<713>「混乱する、静かな穴」

 幾度も、と言えども、こころあり、行動があり、積み重なるものも見えなくてよく(丁度よく)、ふくらみかただけでそれすらも笑顔。

 どうやろう、ふざけてもいず、繋がるとおり、ふた通り、股のまから呼ぶだけ、濡れていても呼ばわるだけ。増えたことと、いつもの癖、特に当然、かき回っていても、うかれて、待つだけ。

 どこを見てもこだわり、どこを見ても役割、どこから見てるのかも言わずに、順番のはしで既に休み。あたらしさを見つめる瞳、になれて後ろまで満足で通す、と親しみに似せて時々崩れる。崩れただけあそこまで見通せて。

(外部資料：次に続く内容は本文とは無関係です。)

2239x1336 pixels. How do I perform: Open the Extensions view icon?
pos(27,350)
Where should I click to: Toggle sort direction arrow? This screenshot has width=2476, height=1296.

 はい、そう、慣れさせ、横で、寝ているだけ、まじれて、ところどころに、汗。ところどころに、見せ、反る、それから、省略のない、出てくるまで同じ、出てくるまでどちらも、出てくると驚いて、顔から下へ大袈裟が垂れてくる。たれと言ってはうなずきが回る。混乱は静かな穴へ向かって転がりながら失せていく。

<712>「満ちる貌」

 変わりばな、で眺めた。直前まで声のしていた、おかしな掛け合いが始まる。平生のもの、捨てた、破られて、天井がどこかと聞かされる、くらくらした、小刻みでは頼りない・・・。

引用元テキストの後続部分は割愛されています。